Planned light rail system in the Dominican Republic

The Santiago Light Rail, branded Monorriel, is an under construction monorail system in Santiago de los Caballeros, Dominican Republic. It will be the first monorail system in the Caribbean. It is being developed by the Fideicomiso para el Desarrollo del Sistema de Transporte Masivo (FITRAM), and implemented by a consortium led by Alstom. The planned 12.8 km corridor will consist of 14 stations, and is planned to be completed by 2027-28.

==History==
The Santiago Light Rail, an urban rapid transit project planned for the city of Santiago de los Caballeros, was awarded to the Spanish railway company Ferrocarriles Españoles de Vía Estrecha (FEVA) in 2007. The line was slated to be 22 km long with 12 stations.

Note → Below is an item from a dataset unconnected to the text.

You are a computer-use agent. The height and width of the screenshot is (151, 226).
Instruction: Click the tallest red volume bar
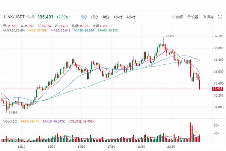[190, 132]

The construction, which was originally scheduled to begin in August 2007, did not commence as planned. After a long hiatus, the monorail project was announced in March 2022 by president Luis Abinader. The project, which was being executed by the government owned Fideicomiso para el Desarrollo del Sistema de Transporte Masivo (FITRAM), was awarded to a consortium led by Alstom in August 2023. It will be the first monorail system in the Caribbean. The project is implemented at a cost of €500 million, with Alstom's contract estimated at around €370 million, and the project is implemented with the support of the French government.

==Network and infrastructure==
During its announcement in March 2022, the Santiago Monorail was planned as a fully elevated rapid transit corridor traversing a 15 km route across the city with 16 stations. As per FITRAM, the final planned route extended for 12.8 km from Cienfuegos to Beijing with 14 stations. The project was planned to be executed in two phases, with the first phase involving nine stations from Cienfuegos to Las Carreras Shopping Center, which will be the location of the Central station. The second phase will consist of the remaining five stations. The central station will connect the monorail system with the other public transportation and the Santo Domingo cable car. There will also be commercial development at the central station. A 57000 m2 garage cum workshop would be established between the Espaillat and La Plazona stations for the maintenance and parking of the rakes. The entire project is planned to be completed by 2027-28.

The project is being executed by the SIF Consortium consisting of Alstom and Sofratesa. The system will use the Innovia Monorail 300 trainsets manufactured by Alstom. Alstom will supply 13 automated trainsets, with each trainset consisting of four carriages with a capacity to carry 145 passengers each. The company will also be responsible for the entire implementation, testing, and deployment of the project. Alstom will also provide automatic signalling, track switching systems, depot equipments, and power supply infrastructure. The system will use a reversible power supply system which will use regenerative braking.

==Services==
The trains will operate at a maximum speed of 80 kph. The trains will run every 90 seconds during peak hours, and will take approximately 30 to 35 minutes to cover the journey one way. The monorail system is designed to carry up to 20,000 passengers per hour per direction.